Bloom Filters
Bloom Filters
A Bloom Filter is a space-efficient probabilistic data structure invented by Burton Howard Bloom in 1970. It answers one question and answers it with absolute asymmetric precision: “Is element X possibly in this set, or is it definitely not in this set?” The answer “definitely not” is always correct — there are zero false negatives. The answer “possibly yes” is correct most of the time but carries a configurable probability of being wrong — a false positive.
In data lakehouse environments, this asymmetric correctness profile is enormously valuable. For query optimization, the ability to definitively answer “this file cannot possibly contain rows where user_id = 12345” eliminates the need to open, decompress, decode, and scan that file. A system that can answer “definitely not” for 90% of files in a large table reduces the IO cost of a point-lookup query by 90%. Bloom Filters are the primary mechanism that enables this level of aggressive data skipping for high-cardinality equality predicates — the category of query filter where min-max statistics, the more common skipping mechanism, provide virtually no benefit.
The Mathematical Mechanics
A Bloom Filter consists of two components:
1. A Bit Array: A vector of M bits, all initialized to 0.
2. K Independent Hash Functions: Each hash function maps an arbitrary input value to a position within the bit array (0 to M-1). The hash functions should be fast, independent of each other, and uniformly distributed across the bit array.
Insertion
When an element is added to a Bloom Filter, it is passed through all K hash functions. Each hash function produces a position in the bit array. The bits at all K positions are set to 1.
For example, with K=3 hash functions and element “user_5000”:
- Hash function 1 produces position 42 → set bit[42] = 1
- Hash function 2 produces position 187 → set bit[187] = 1
- Hash function 3 produces position 903 → set bit[903] = 1
The element “user_5000” is now “represented” in the Bloom Filter by these three set bits.
Lookup (Query)
When checking whether an element is in the set, the same K hash functions are applied to the element, producing K positions. The filter then checks:
-
If any of the K positions has a 0 bit: the element is definitely not in the set. It is impossible for an element to have been inserted without setting all K of its positions to 1. A zero bit means those positions were never activated by this element. Return “definitely not.”
-
If all of the K positions have 1 bits: the element is probably in the set. All K positions could have been set to 1 by this element’s prior insertion, OR they could have been set to 1 by other elements’ insertions that happened to produce the same K positions through different hash function collisions. Return “probably yes” (with false positive probability p).
Deletion is Impossible
A fundamental limitation of the standard Bloom Filter is that elements cannot be deleted. Setting a bit to 0 when removing element A would potentially corrupt the representation of element B that happens to share one of element A’s K positions. The bit array represents the union of all ever-inserted elements’ hash positions — there is no way to reverse an individual element’s contribution without knowing which other elements share its positions.

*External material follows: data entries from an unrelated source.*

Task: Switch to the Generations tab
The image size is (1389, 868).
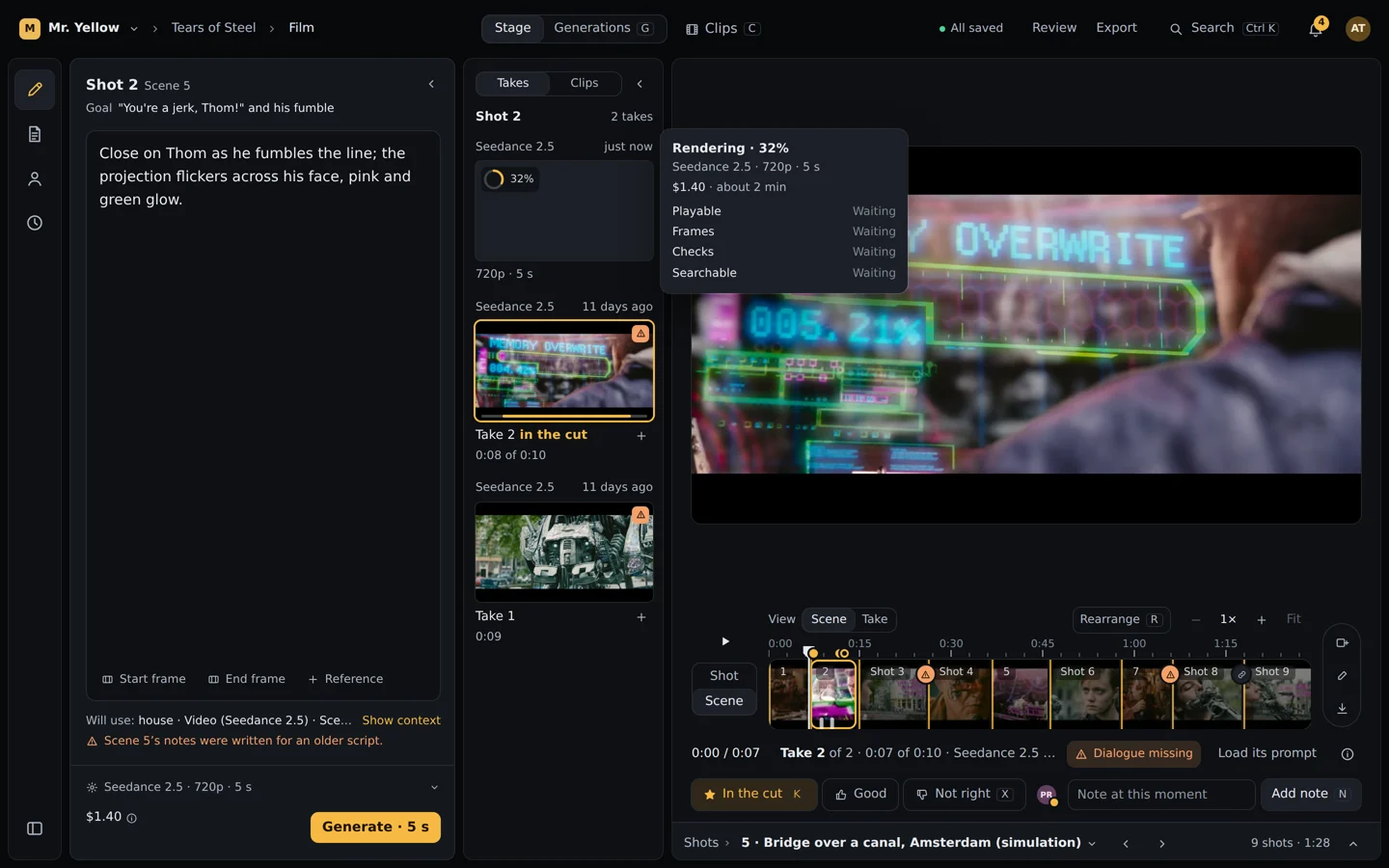Action: tap(604, 28)
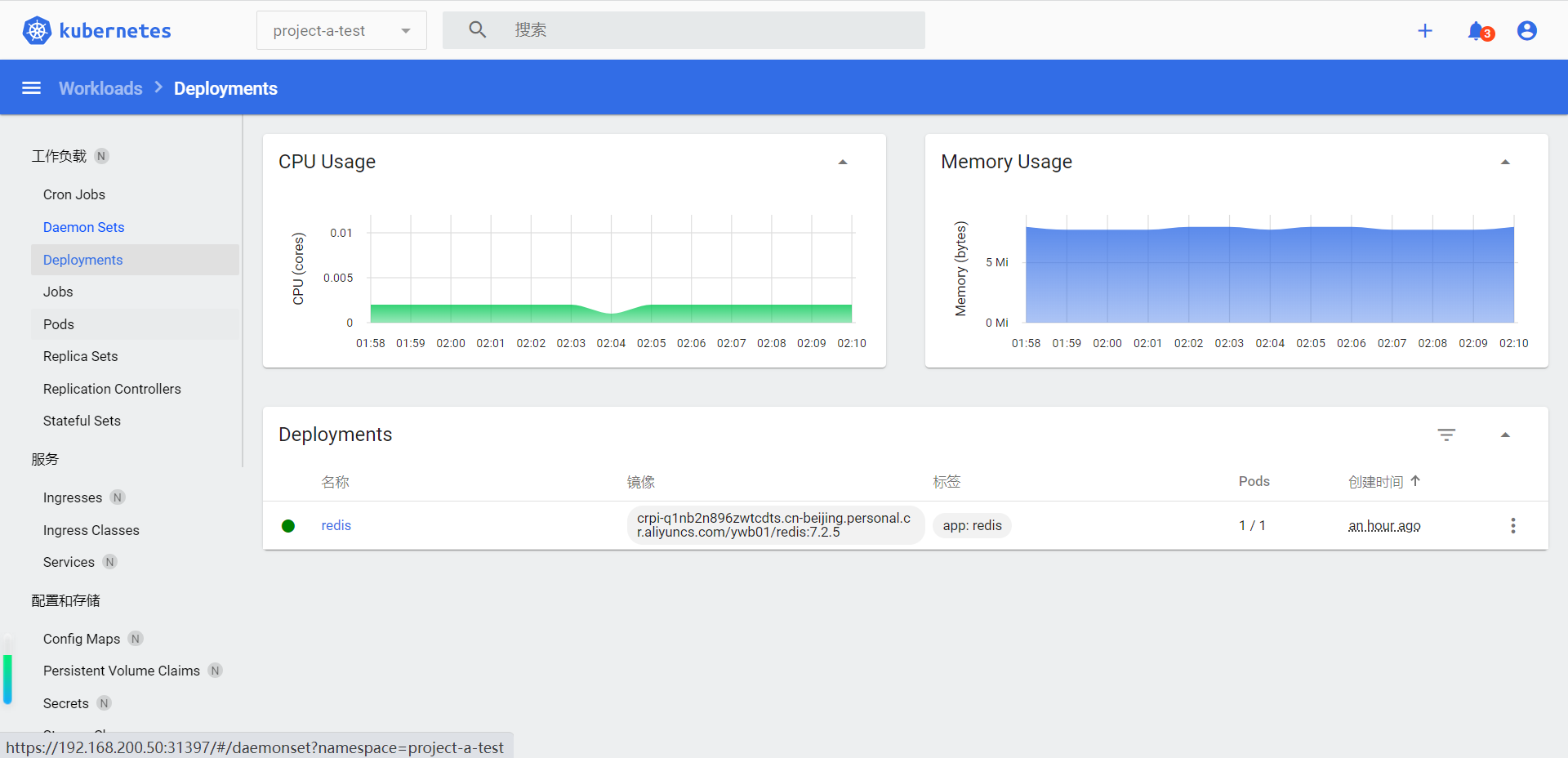Click the search magnifier icon
The width and height of the screenshot is (1568, 758).
[478, 30]
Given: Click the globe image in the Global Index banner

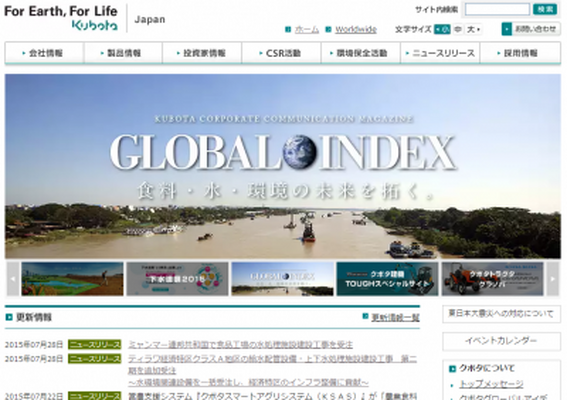Looking at the screenshot, I should pos(299,152).
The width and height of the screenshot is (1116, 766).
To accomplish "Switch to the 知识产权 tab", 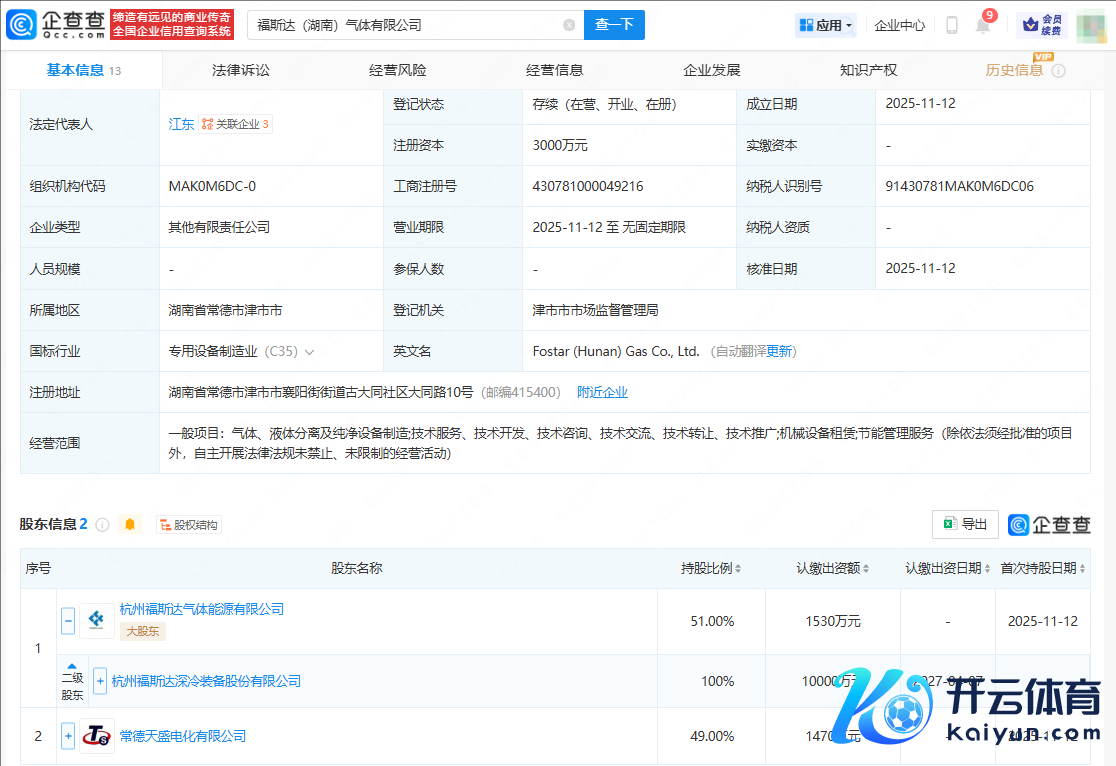I will click(868, 70).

This limitation is acceptable in data lakehouse contexts because Bloom Filters are attached to immutable Parquet files. When a file is compacted or rewritten, a new Bloom Filter is generated for the new file from scratch. Deletions at the table level (via Delete Files) are handled by other mechanisms; the Bloom Filter for the original data file simply represents the original values and is discarded when the file is garbage collected.
The False Positive Rate
The false positive probability p is a function of three parameters:
- M: the number of bits in the bit array
- N: the number of elements inserted
- K: the number of hash functions
The optimal false positive rate is achieved when K = (M/N) × ln(2) ≈ 0.693 × (M/N). For a given target false positive rate p, the required bit array size is M = -N × ln(p) / (ln(2))².
In practical Parquet implementations, Bloom Filters are configured to achieve a false positive rate of approximately 1% (1 in 100 lookups that return “probably yes” will be wrong). This requires approximately 9.6 bits per element. For a Parquet row group containing 1 million rows and a Bloom Filter on a single column, the Bloom Filter structure occupies approximately 1.2 megabytes — negligible compared to the tens or hundreds of megabytes of actual column data in the row group.
The Critical Use Case: High-Cardinality Equality Predicates
To understand why Bloom Filters are so important, it is necessary to understand the specific gap they fill in the existing data skipping mechanism landscape.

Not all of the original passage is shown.